This was my ARENA 7.0 capstone project, done in collaboration with Marta Emili García Segura and with very helpful feedback from Xavier Poncini at Simplex. We replicated and extended Shai et al. (2024), which asks whether transformer language models encode belief states in their residual stream, that is, probability distributions over the hidden states of whatever process generated the input.
To test this, we trained a small transformer on sequences sampled from a Hidden Markov Model called Mess3 that exhibits a particularly funky, fractal belief geometry. At each position in a sequence, there is an optimal Bayesian posterior over which hidden state you are most likely in given everything you have seen so far. These belief states trace out a self-similar fractal geometry in the probability simplex as more tokens are observed. The question is whether this geometry shows up in the transformer's internals. We trained a linear probe on the residual stream activations and found that it recovers the fractal simplex structure with high fidelity, which is consistent with the original paper.

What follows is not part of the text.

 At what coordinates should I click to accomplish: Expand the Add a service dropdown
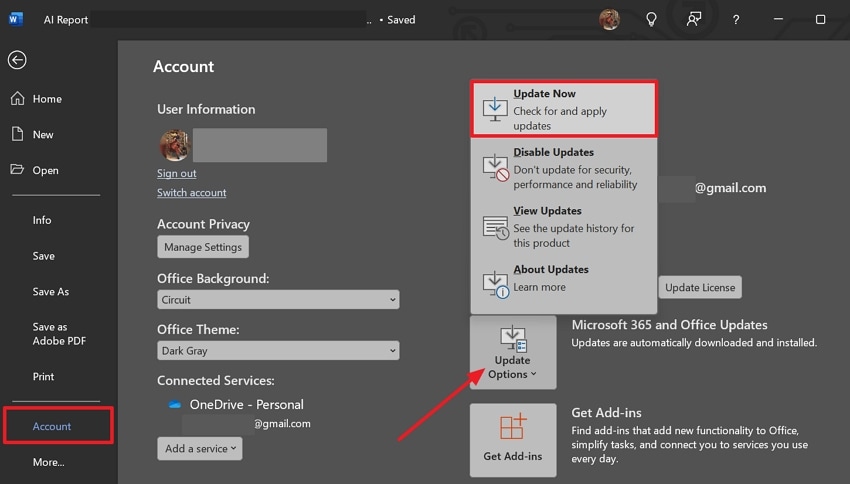tap(200, 449)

The more interesting part was the extension. A linear probe only shows correlation, not causation. To test whether the encoded belief geometry is actually being used for prediction, we trained an autoencoder to learn an invertible mapping between the residual stream and belief space, then used it to inject counterfactual beliefs directly into the model's activations mid-forward-pass. If you inject a belief corresponding to a different sequence context, the model's next-token predictions shift away from what is optimal for the original sequence and toward what is optimal for the counterfactual one. The crossover is clean and consistent across belief sources, which gives reasonable evidence that the representation is causally upstream of prediction and not just a passive byproduct.
Code, trained checkpoints, and full write-up are in the repository.